Magazine Finances

Avec Simone, le Crédit Agricole dessine la banque de demain

Publié le 26 janvier 2012 par Patriceb @cestpasmonidee
Crédit Agricole Hier soir, 25 janvier, l'Alpha Agence du Crédit Agricole frémissait encore bien après son heure de fermeture habituelle. La raison de cette agitation ? Michel Goutorbe présentait officiellement, à quelques blogueurs (dont j'ai eu la chance de faire partie), Simone, une première mondiale qui fait entrer la banque dans le 21ème siècle.
L'initiative est très récente et tous les détails ne sont pas encore finalisés ni figés. Néanmoins, les grandes lignes en sont désormais connues.
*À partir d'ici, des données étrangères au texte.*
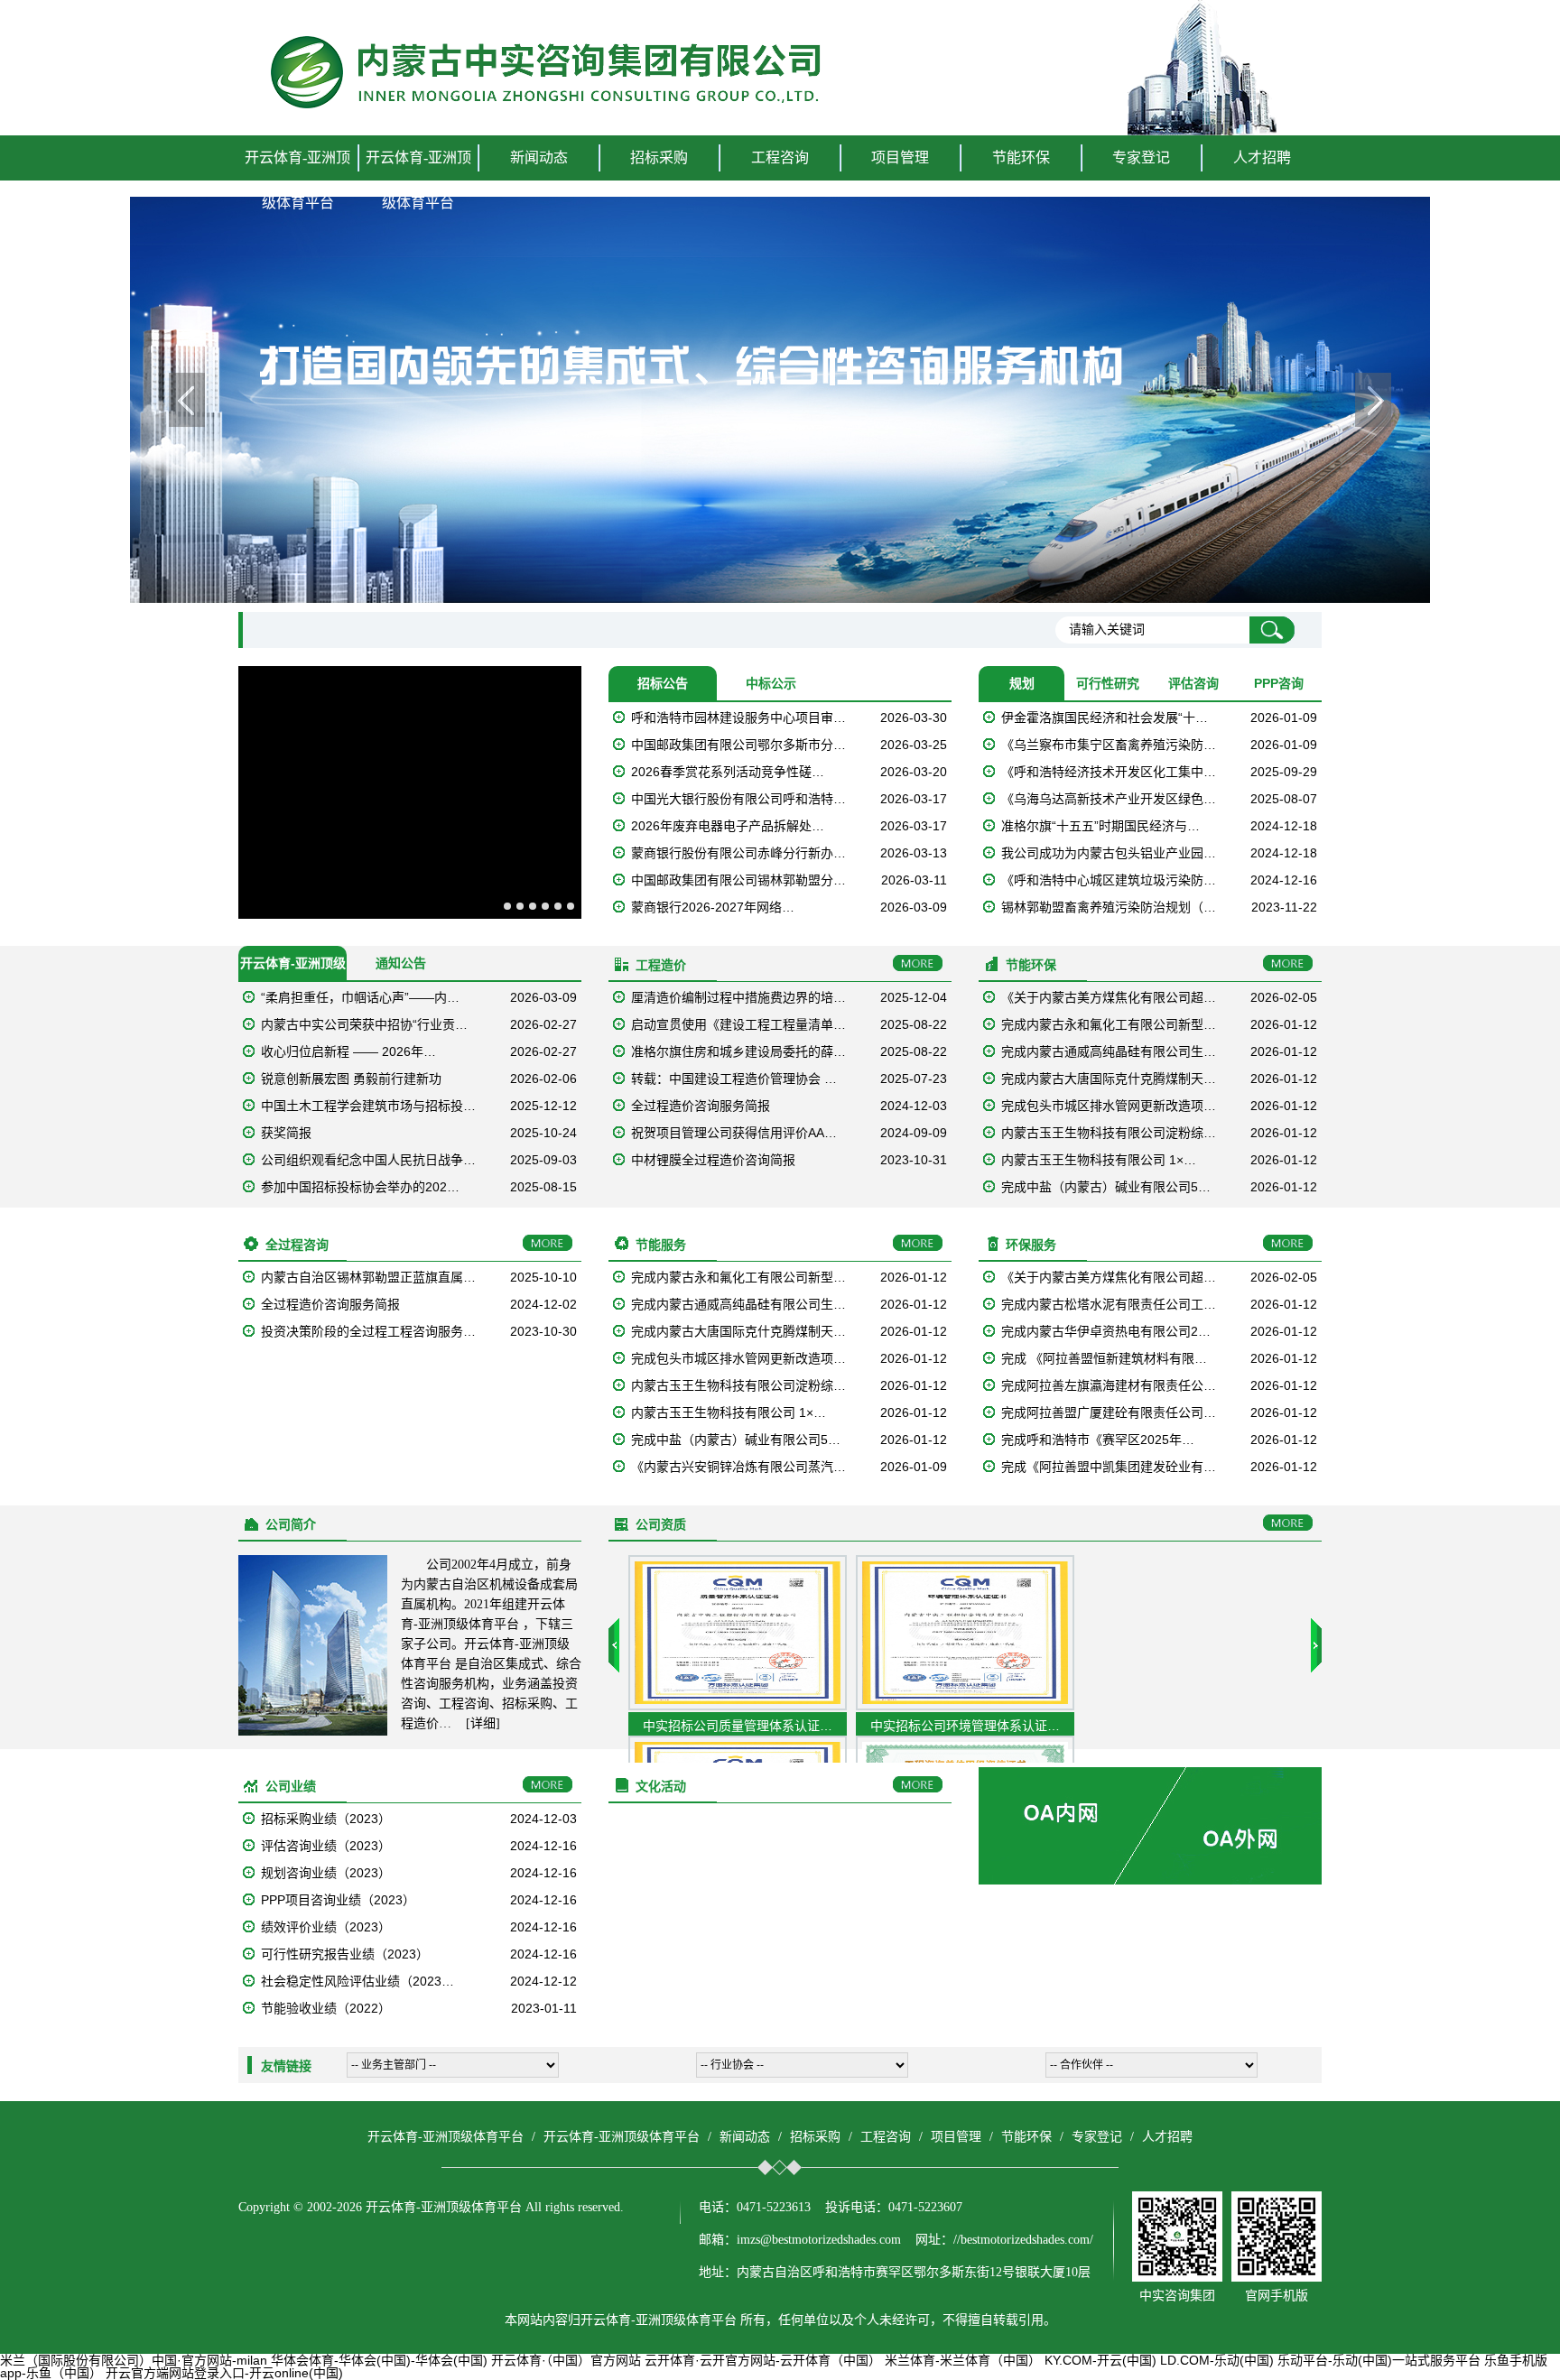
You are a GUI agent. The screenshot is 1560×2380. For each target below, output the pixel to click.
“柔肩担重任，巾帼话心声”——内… (360, 997)
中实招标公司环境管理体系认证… (965, 1725)
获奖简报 (286, 1132)
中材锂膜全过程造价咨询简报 (713, 1160)
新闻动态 (745, 2137)
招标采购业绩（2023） (326, 1818)
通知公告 (401, 963)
Tout d'abord, elle comporte 3 composantes complémentaires :
  • Un "SDK" ("kit de développement logiciel") offrant aux développeurs de logiciels un accès aux données bancaires des clients pour créer des applications originales, qui enrichiront la palette des fonctions proposées, par exemple, dans "Mon Budget".
  • Un AppStore spécifique, baptisé CAStore, dont le rôle sera d'exposer aux clients les applications conçues par les développeurs partenaires, mais aussi par les différentes entités et filiales du groupe.
  • Une coopérative de développeurs, dont le nom (provisoire ?) est Silicam, qui a l'ambition de répliquer pour l'écosystème digital français le modèle mutualiste qui fait le succès du Crédit Agricole depuis 1885.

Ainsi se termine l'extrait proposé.